Doit-on réécrire la Constitution en faveur de l’égalité des sexes ?

Oui, répond le Haut Conseil à l’égalité entre les femmes et les hommes, qui suggère notamment de remplacer l’expression « droits de l’homme » par « droits humains ».

Doit-on réécrire la Constitution en faveur de l’égalité des sexes ? C’est la recommandation qu’émet le Haut Conseil à l’égalité entre les femmes et les hommes (HCE) dans un avis rendu public ce mercredi 18 avril. La révision constitutionnelle annoncée est « une opportunité de reconnaître encore davantage l’égalité entre les femmes et les hommes comme principe fondamental de l’organisation des pouvoirs publics et de notre société », écrit le HCE dans cet avis.

Le Haut Conseil émet au total neuf recommandations « pour une Constitution garante de l’égalité femmes-hommes ». Parmi elles, elle suggère de remplacer l’expression « droits de l’homme » par « droits humains », formulation utilisée selon lui « par la plupart des pays francophones ».

Liberté, égalité… solidarité ?

L’instance recommande de « recourir à une écriture égalitaire », en utilisant la double flexion (« les ambassadeurs et ambassadrices »), des termes épicènes (« l’électorat ») ou le point médian (« les député.e.s »).

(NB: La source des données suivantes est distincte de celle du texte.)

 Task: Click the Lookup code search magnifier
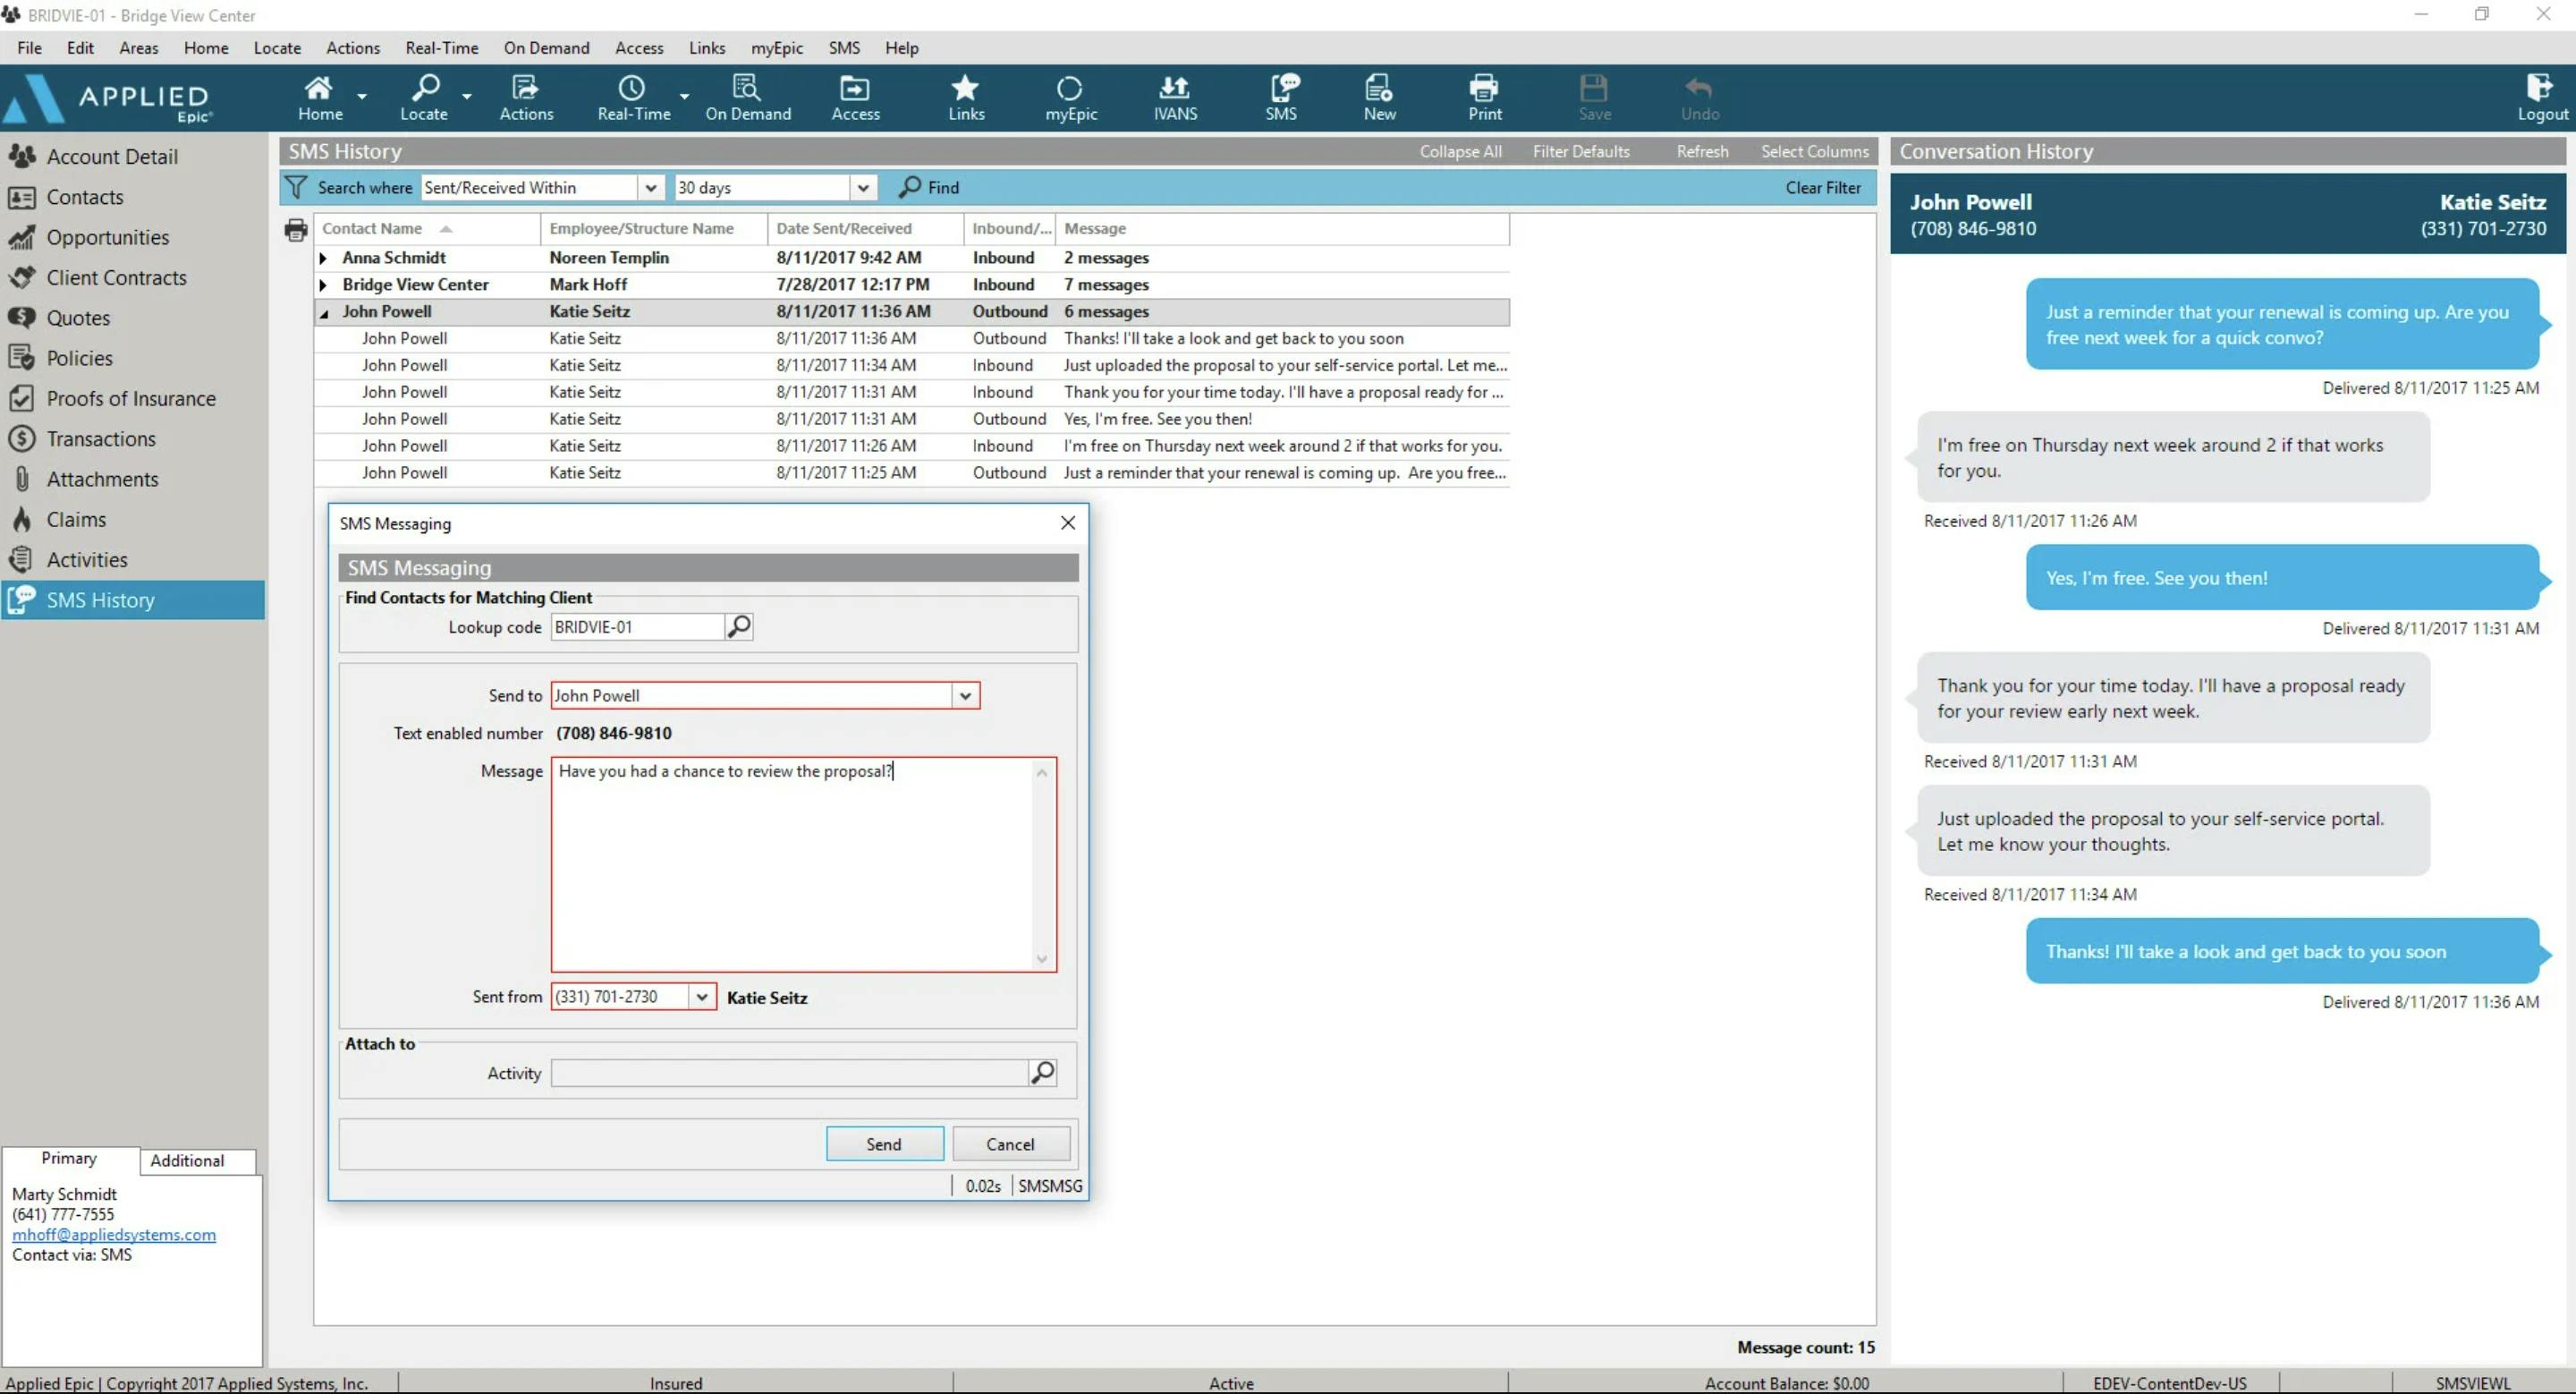click(739, 627)
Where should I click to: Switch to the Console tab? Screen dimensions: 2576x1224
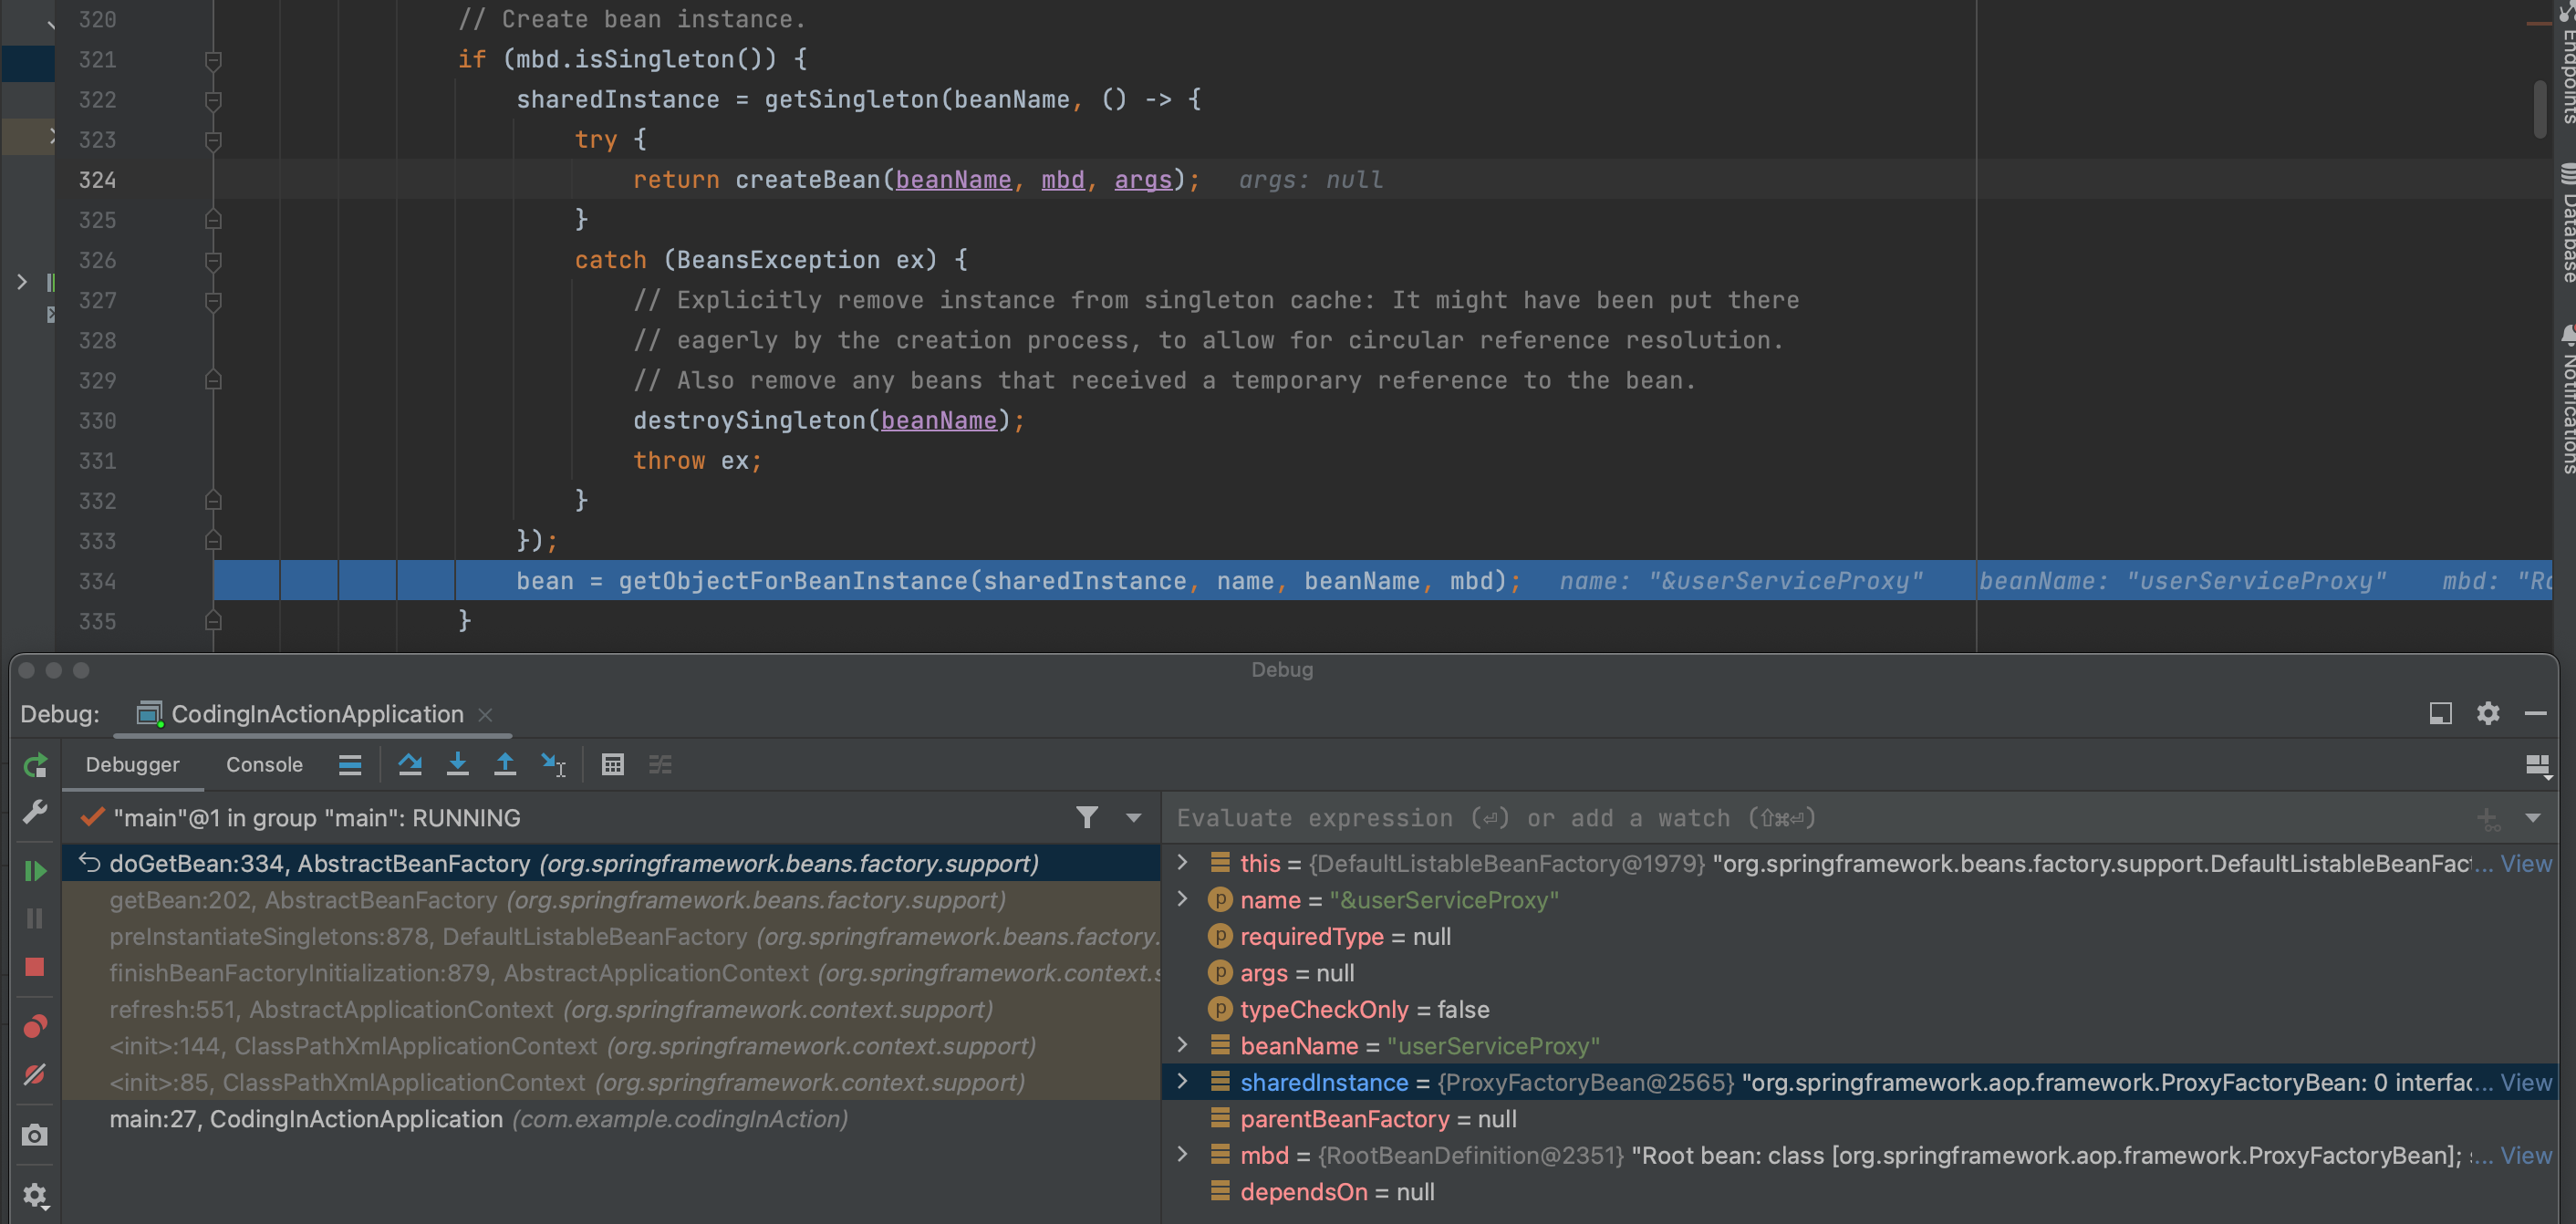[264, 765]
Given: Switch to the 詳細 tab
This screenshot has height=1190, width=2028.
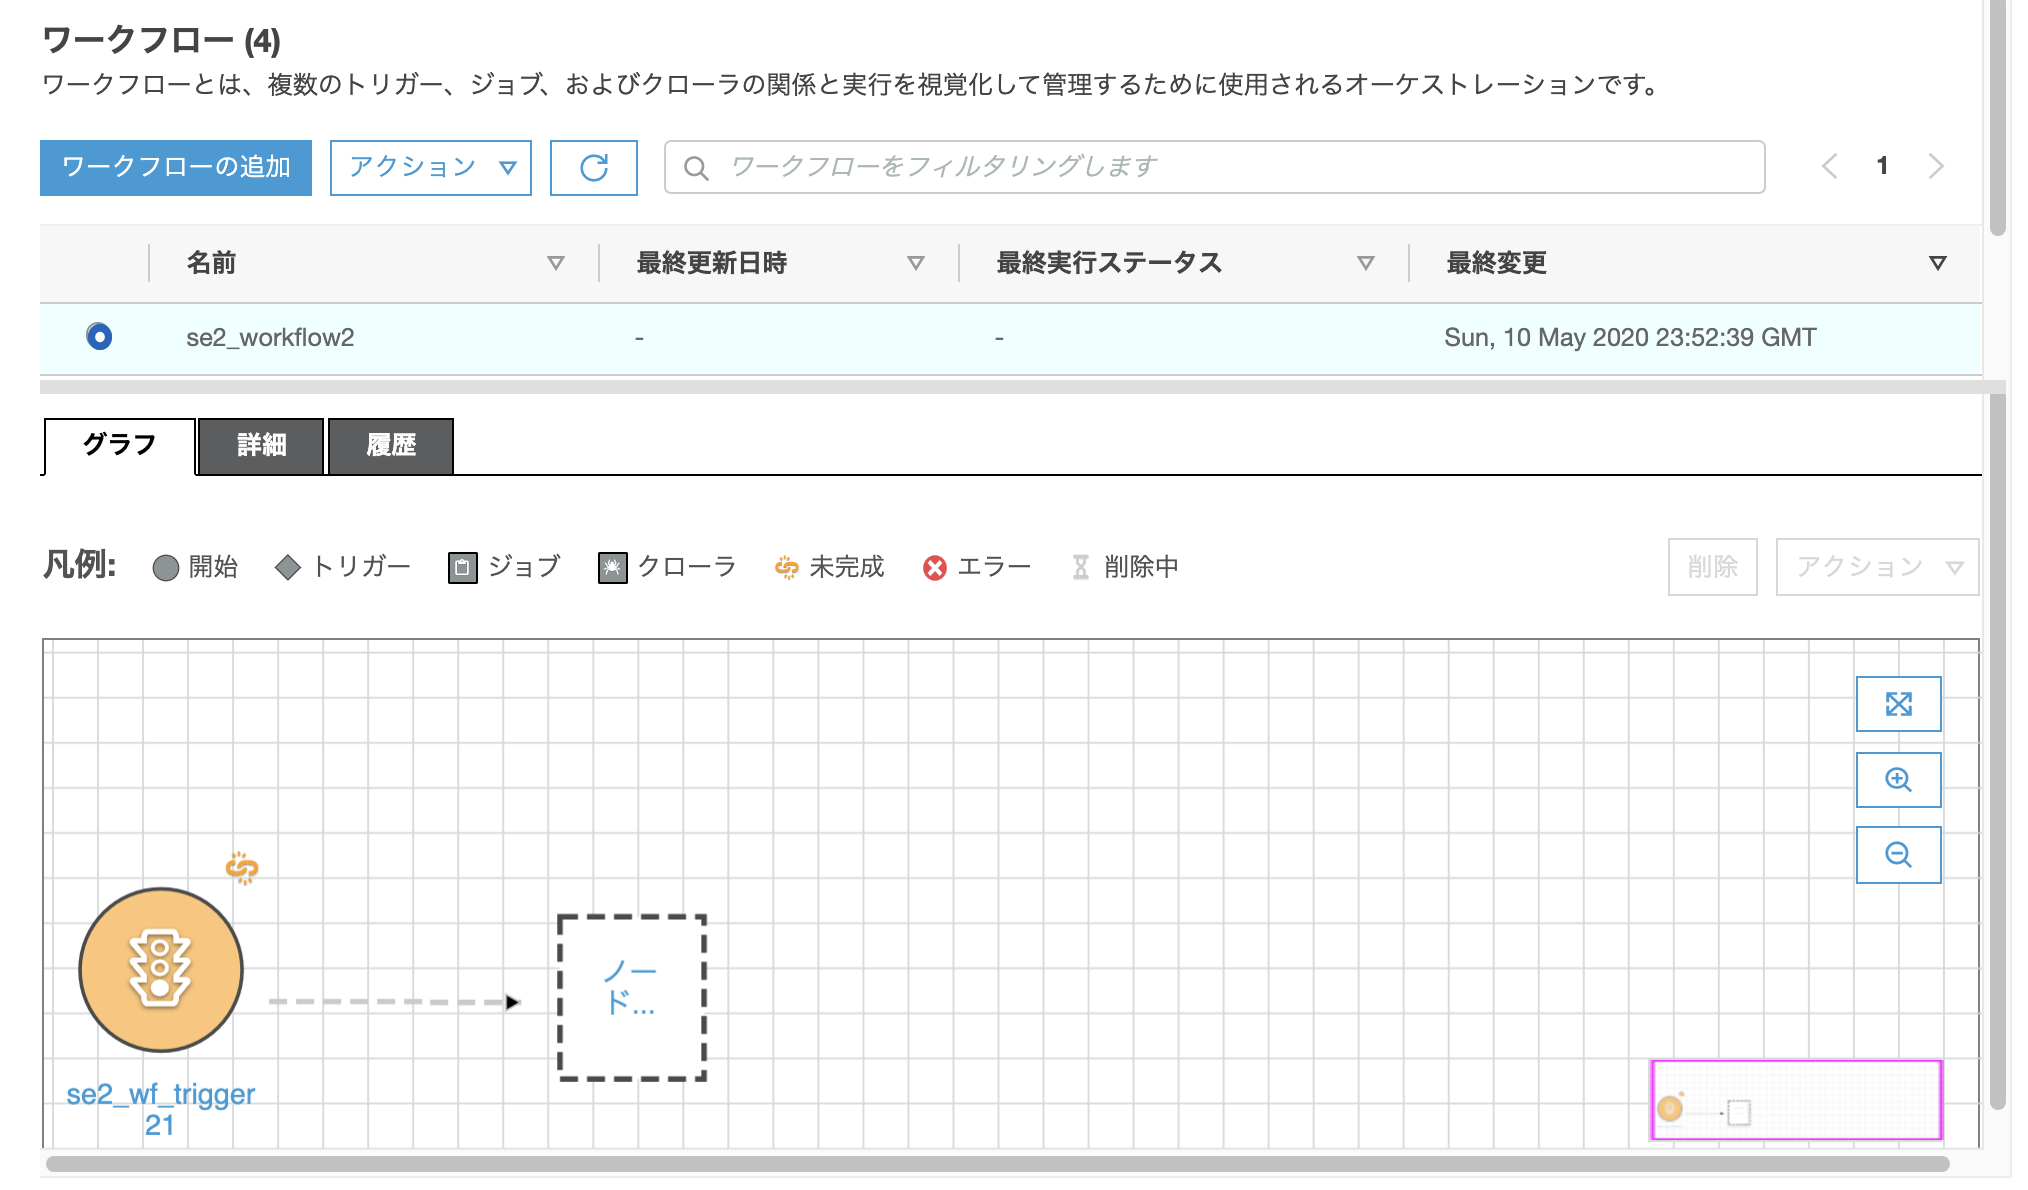Looking at the screenshot, I should [x=259, y=445].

Elle propose également de « conduire une réflexion sur l’usage du terme ‘fraternité' » dans la devise de la République, suggérant des alternatives comme « adelphité » ou « solidarité ».

Plusieurs recommandations visent à « garantir le partage du pouvoir à égalité », par exemple en écrivant « la loi ‘garantit’ – et non plus ‘favorise’ – l’égal accès des femmes et des hommes aux mandats électoraux et fonctions électives […] ».

Droit à une vie sans violence sexiste

Afin de « garantir de nouveaux droits fondamentaux », le Haut Conseil recommande également d’insérer un nouvel alinéa dans le préambule de la Constitution, disant que « la République garantit le droit à la contraception et à l’avortement, ainsi que le droit à une vie sans violence sexiste et sexuelle ».

Il suggère également de « reconnaître le principe de la budgétisation sensible au genre, à l’instar de la Constitution autrichienne », notamment en ajoutant que les lois de finances et de programmation « s’inscrivent dans l’objectif d’égalité entre les femmes et les hommes ».